As the federal government continues to evaluate the safety and efficacy of hemp-derived CBD when added to products where premarket approval is required – such as drugs, dietary supplements, and food – states continue to move forward with implementing regulatory policies and approaches that serve to either: (1) promote the development and growth of the state’s CBD industry; and/or (2) align with federal requirements. As evidenced by the three examples provided above, state regulation does not always neatly comport with existing federal regulation of CBD, creating substantial confusion and a rapidly-changing landscape in the marketplace.

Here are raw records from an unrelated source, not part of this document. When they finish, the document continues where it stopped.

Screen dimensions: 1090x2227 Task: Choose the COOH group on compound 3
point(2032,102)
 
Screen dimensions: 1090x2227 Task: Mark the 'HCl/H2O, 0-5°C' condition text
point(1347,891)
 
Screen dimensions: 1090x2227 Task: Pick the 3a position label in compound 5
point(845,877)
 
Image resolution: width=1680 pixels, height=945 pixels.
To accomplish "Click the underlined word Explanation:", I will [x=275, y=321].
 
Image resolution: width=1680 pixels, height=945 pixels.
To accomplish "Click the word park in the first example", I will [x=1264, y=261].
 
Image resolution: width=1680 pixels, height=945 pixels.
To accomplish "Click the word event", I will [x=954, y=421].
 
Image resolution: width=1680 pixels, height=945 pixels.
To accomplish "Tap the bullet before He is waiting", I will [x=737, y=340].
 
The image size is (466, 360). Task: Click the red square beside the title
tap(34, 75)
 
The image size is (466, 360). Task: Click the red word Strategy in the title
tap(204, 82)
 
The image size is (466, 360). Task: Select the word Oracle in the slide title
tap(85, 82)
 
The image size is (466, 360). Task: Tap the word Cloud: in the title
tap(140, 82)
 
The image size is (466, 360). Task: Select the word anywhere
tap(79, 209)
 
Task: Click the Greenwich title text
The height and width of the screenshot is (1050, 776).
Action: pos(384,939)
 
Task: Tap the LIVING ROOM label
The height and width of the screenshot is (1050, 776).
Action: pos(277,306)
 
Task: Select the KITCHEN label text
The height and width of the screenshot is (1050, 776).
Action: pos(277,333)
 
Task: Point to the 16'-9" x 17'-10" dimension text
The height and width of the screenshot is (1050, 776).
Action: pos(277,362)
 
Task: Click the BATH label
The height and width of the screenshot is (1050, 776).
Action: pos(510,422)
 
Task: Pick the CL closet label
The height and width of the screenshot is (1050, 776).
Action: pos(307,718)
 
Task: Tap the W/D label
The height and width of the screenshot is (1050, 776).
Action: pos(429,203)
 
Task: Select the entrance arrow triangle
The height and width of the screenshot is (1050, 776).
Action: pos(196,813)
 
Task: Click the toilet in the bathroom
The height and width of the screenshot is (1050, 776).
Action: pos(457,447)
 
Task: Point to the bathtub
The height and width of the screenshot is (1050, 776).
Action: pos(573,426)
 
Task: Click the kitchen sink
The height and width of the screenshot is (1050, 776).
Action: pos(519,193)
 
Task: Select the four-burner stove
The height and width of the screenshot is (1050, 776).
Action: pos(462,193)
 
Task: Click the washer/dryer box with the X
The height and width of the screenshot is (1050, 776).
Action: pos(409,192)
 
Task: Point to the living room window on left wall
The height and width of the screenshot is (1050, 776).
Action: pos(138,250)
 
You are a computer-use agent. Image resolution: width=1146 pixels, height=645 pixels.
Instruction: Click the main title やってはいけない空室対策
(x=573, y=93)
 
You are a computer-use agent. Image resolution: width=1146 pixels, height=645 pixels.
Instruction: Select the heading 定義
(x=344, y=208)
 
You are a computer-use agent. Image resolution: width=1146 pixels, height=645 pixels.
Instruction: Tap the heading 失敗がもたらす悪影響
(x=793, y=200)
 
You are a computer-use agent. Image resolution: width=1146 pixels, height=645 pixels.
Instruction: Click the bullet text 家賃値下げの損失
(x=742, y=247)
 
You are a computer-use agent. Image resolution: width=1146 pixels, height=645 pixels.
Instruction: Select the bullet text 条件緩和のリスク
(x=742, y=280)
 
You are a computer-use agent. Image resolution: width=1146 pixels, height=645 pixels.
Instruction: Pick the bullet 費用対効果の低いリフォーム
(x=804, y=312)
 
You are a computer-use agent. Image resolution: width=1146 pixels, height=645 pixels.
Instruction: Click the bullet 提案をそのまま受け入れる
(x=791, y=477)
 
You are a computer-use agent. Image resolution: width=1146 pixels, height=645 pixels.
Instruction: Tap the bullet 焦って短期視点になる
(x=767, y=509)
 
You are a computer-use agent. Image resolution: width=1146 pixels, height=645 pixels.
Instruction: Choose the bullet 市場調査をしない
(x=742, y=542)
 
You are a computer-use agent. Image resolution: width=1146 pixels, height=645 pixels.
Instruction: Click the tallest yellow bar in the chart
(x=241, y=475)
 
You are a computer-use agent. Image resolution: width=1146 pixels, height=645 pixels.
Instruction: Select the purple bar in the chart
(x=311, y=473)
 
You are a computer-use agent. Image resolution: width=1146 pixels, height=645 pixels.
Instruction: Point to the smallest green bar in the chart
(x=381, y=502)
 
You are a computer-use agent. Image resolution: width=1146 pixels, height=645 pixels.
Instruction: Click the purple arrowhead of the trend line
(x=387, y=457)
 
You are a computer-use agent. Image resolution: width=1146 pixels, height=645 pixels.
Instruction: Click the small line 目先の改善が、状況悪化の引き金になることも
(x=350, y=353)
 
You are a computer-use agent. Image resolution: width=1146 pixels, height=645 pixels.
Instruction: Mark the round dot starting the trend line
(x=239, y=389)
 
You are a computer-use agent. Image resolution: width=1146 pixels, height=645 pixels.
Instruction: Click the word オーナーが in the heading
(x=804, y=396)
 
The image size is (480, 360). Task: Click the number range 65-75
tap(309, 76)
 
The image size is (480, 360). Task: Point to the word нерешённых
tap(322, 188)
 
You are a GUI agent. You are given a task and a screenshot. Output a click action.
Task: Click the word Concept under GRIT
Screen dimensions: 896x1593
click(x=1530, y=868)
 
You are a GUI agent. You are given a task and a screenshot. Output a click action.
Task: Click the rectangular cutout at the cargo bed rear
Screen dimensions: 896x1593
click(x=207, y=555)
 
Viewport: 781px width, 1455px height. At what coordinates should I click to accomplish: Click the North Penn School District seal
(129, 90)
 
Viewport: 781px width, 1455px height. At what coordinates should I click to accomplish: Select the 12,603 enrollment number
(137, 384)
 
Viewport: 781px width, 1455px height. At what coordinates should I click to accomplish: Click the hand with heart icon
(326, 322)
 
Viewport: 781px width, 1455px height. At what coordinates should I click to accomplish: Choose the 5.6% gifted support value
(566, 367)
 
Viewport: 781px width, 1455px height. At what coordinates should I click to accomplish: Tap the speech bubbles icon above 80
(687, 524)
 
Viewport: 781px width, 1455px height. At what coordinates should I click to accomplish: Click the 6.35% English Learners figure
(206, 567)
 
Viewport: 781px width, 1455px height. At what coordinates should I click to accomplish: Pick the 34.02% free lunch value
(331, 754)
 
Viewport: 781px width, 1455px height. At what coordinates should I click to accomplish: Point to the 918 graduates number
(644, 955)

Companies would be well-served by evaluating and understanding the specific regulatory requirements applicable to the growth, processing, distribution, and consumption of hemp-derived CBD and CBD-containing products in each state where the company intends to do business or distribute product. Similarly, individuals should exercise caution when purchasing and consuming CBD-containing products that may be widely available – but may not yet be authorized at the federal or state level. While FDA continues to focus its limited resources on addressing the most egregious examples of products placed on the market without premarket approval (i.e., those directed toward children and other sensitive subpopulations), the agency will necessarily continue to move forward with considering novel uses of CBD in drugs, dietary supplements, foods, and tobacco products in time – when presented with appropriate safety data needed to support such use. In the meantime, companies that market cosmetics containing hemp-derived CBD to consumers should exercise caution and continue to ensure that both the CBD and the finished product containing CBD meets all applicable federal, state, and local regulatory requirements.